Half of the sub-Saharan mtDNA sequences in our database are common haplotypes that are shared among ethnic groups from multiple regions of sub-Saharan Africa. The finding that fewer than 10% of African-American mtDNAs matched mtDNA sequences from a single African region suggests that as few as one in nine African Americans may be able to trace their mtDNA lineage to a particular region of Africa. However, no firm conclusions should be made until a much larger database is available. It is clear, however, that nearly half of contemporary African-American mtDNAs are identical to African haplotypes that are found in multiple ethnic groups throughout sub-Saharan Africa. For these mtDNAs, it is impossible to use only mtDNA sequence information to determine which single ethnic group was the source of the maternal ancestor.

Methods

African-American samples

A sample of 78 African Americans who self-identified as Gullah/Geechee was generated by our laboratories from unrelated people sampled in the coastal areas of South Carolina and Georgia using either cheek swabs or mouthwash to collect buccal cells. DNA was isolated using a BuccalAmp DNA Extraction Kit (Epicentre, Madison, WI) for the cheek swabs or a DNAzol procedure (Molecular Research Center, Cincinnati, OH) for the mouthwash samples. The HVS-I region was amplified and sequenced as described previously [3]. Those mtDNAs with non-African haplotypes, three with Native American haplotypes (two haplotype B and 1 haplotype A2) and one with European mtDNA (haplotype H) were excluded from further analysis (Table 9). A second sample of 104 African-American mtDNA sequences was obtained from Tom Parsons at the Armed Forces DNA Identification Laboratory. In this sample, mtDNAs with non-African haplotypes (five haplotype H, one haplotype J, and one haplotype U4) were excluded.
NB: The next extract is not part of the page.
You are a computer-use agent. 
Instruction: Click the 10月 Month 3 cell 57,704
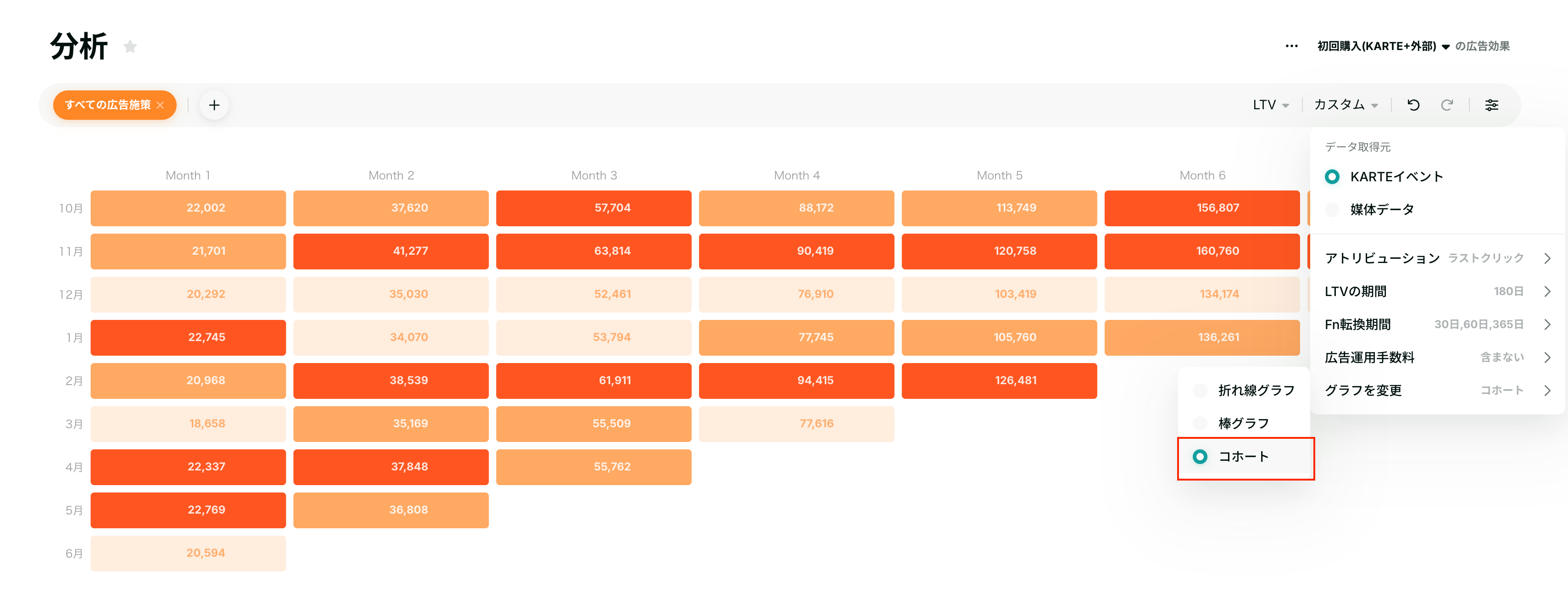[594, 208]

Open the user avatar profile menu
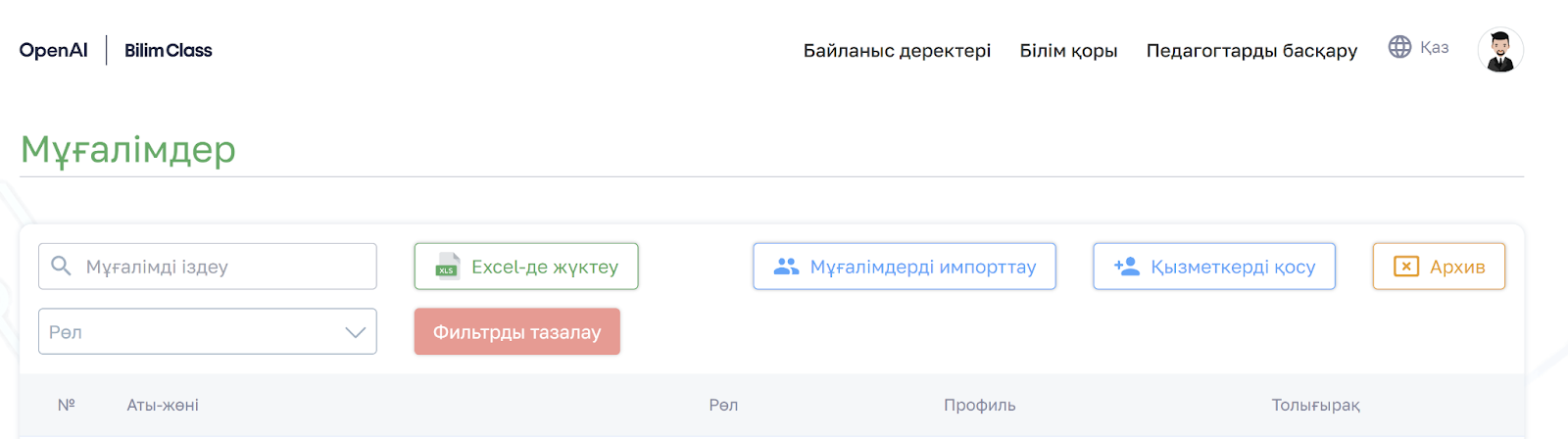[x=1500, y=50]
Table 9 Gullah/Geechee mitochondrial DNA HVS-I sequences included in this study.

Database assembly

A database of 3725 mtDNA HVS-I sequences from people living in sub-Saharan Africa was assembled from the published literature in October 2005 (Table 7) with the addition of 80 new mtDNA sequences from people belonging to the Malinke and Bambara ethnic groups in Mali (Table 8). DNA from these latter samples was isolated using a BuccalAmp DNA Extraction Kit (Epicentre, Madison, WI) from cheek swabs obtained from unrelated volunteers. MtDNA HVS-I sequences from two African-American population samples were then compared with these databases to determine how often individual HVS-I sequences are identical to African HVS-I sequences in the databases. For these comparisons, only sequences from 16030 to 16420 were considered, and both insertions and differences at positions 16182 and 16183 were ignored. In addition, a change to 16390A was inferred for all L2 haplogroup sequences that did not include this mutation. No attempt was made to correct any other errors that might be present among the published sequences. However, the presence of sequencing errors would have the effect of reducing the incidence of perfect matches so that the frequencies of perfect matches we observe should be considered minimum estimates. Matches to multiple individuals within an African ethnic group were considered a single match. Sequences included in the databases are available from Bert Ely.

Table 7 Mitochondrial DNA HVS-I sequences included in this study.
Table 8 Malinke and Bambara mitochondrial DNA HVS-I sequences included in this study.